Context: The Supreme Court is currently debating whether or not trans athletes should be able to compete in girls and women’s sports. SCOTUS is hearing a case challenging state-level laws that ban trans women and girls from competing in sports that align with their gender identity. The current case involves two different arguments involving trans female athletes who were barred from competing on sports teams that align with their gender identity.
The two cases raise debates about whether or not trans women athletes have biological advantages over cisgender female athletes. Much of the debate centers around the differences between male and female puberty and how it impacts athleticism long after one’s teenage years, as well as differences in bone density, muscle mass, and lung capacity among cisgender male and cisgender female athletes.
However, trans athletes have been competing in women’s sports at both the collegiate and professional level for decades and have more or less, been middle-of-the-pack athletes. Take Fallon Fox, the MMA fighter who never won a major fight in the women’s category. Natalie Fahey, a former swimmer who competed for Southern Illinois University, began transitioning during her collegiate career, and, in the middle of her transition, still only edged her female counterparts while competing as an exhibition swimmer. Similarly, Juniper Eastwood, a former distance runner for Montana University, saw a similar trajectory. Although she won a conference title in the 1,500m in the women’s category, her 3,000m, 5,000m, and 6,000m times all dramatically decreased, edging her out of even placing at meets.
There’s also Lia Thomas, the Penn swimmer who won a national championship in 2022. However, Thomas also placed fifth in other events, tying with cisgender athlete Riley Gaines, who has used her loss to become a political pundit in the aftermath of her collegiate career. Johanna Harper, a masters runner who competed in the women’s category as a trans athlete, and who now studies trans biology, also noted that her times didn’t improve dramatically as was once predicted, and that, upon looking at the USATF age-grading tables, realized “that I was just as competitive as a 48-year-old woman as I had been as a 46-year-old man.” The British Journal of Sports Medicine, which Harper contributes to, has also published several studies challenging or disputing hormonal advantages of transwomen in women’s sports, and suggests that longer periods between the start of hormone replacement and return to athletic competition in women’s sports to ensure that testosterone-related advantages are mitigated.

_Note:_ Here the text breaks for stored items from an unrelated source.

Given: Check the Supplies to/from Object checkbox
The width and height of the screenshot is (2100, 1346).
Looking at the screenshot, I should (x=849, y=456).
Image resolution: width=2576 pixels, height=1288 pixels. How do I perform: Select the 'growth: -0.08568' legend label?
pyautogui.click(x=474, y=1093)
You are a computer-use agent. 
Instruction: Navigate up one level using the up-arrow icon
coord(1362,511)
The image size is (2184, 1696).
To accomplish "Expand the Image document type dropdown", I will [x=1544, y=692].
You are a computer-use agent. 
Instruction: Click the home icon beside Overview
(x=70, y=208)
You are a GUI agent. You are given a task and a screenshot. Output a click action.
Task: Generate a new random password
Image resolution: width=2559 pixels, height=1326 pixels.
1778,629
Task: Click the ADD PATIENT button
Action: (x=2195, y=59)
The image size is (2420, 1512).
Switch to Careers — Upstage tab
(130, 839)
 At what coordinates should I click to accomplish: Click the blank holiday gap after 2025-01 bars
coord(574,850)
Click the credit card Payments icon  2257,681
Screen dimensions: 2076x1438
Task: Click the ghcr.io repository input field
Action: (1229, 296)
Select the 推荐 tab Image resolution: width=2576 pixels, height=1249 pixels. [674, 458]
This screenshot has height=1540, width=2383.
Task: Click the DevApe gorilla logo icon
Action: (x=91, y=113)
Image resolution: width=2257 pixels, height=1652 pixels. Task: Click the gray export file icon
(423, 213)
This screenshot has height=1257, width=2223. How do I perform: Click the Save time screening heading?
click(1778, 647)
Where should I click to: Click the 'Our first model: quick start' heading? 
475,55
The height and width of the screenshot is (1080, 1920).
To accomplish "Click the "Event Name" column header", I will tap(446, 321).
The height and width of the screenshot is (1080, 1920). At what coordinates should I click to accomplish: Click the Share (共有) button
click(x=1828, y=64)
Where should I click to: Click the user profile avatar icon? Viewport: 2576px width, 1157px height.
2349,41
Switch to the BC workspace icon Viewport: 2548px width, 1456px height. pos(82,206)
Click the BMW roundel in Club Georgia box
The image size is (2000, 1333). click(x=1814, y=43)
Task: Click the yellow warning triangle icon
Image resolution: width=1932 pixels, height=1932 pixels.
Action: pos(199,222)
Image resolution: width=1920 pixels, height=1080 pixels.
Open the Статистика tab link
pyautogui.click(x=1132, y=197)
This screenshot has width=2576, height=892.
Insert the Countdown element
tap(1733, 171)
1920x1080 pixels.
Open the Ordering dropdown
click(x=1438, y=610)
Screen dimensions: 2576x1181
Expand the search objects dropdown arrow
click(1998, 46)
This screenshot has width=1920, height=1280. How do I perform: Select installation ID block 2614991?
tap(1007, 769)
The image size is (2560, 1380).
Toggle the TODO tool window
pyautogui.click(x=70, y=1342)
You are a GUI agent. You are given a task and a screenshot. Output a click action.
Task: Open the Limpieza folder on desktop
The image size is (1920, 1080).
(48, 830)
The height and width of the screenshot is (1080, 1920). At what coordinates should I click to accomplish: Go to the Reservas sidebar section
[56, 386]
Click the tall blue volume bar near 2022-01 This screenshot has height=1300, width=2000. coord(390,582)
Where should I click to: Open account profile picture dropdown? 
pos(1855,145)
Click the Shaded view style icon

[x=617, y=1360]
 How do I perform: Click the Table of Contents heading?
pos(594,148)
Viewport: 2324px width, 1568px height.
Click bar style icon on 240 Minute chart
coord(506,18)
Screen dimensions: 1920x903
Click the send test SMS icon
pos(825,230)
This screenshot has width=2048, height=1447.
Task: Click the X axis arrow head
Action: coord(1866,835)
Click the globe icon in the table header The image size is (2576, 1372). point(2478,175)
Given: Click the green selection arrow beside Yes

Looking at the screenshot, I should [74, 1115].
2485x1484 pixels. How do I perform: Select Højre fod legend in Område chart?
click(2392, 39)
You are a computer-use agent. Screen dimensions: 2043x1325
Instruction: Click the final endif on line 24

So, in spite of common belief and sexist messaging, there is compelling evidence to overturn state bans on trans participation in women and girls sports.The policy implications will likely complicate the outcome of the current SCOTUS case.
Policy Analysis:
Title IX was a groundbreaking legislation that prohibits discrimination on the basis of sex at federally-funded educational institutions. The majority of high schools and colleges in the United States. Athletic programs fall under Title IX because they are also recipients of federal funding and are seen as extensions of their overarching educational programs.
Title IX is a fairly straightforward law, but the verbiage used in it raises some questions about the extent of its coverage. Particularly, the word “sex” as used in Title IX clashes with its application in other areas of law. For instance, Title VII, which prohibits discrimination on the basis of sex in the workplace, uses the term “sex” differently than in Title IX. In Bostock v. Clayton County, the Supreme Court ruled that in the workplace, the term “sex” also applies to sexual orientation, which extends more protections to LGBTQ individuals beyond just sex assigned at birth. Past Democratic administrations have treated “sex” as broader, but its broader definition is only legally codified in Title VII.
The term “sex,” as it is used under the Trump administration, is related to biology only, and keeping “men” out of women’s sports has been a huge selling point of the Trump administration. Under a conservative-majority Supreme Court, it is likely to stay that way. The shifting legal interpretation of the term “sex” combined with a lopsided SCOTUS, almost guarantees that trans rights in sport will face an uphill battle moving forward.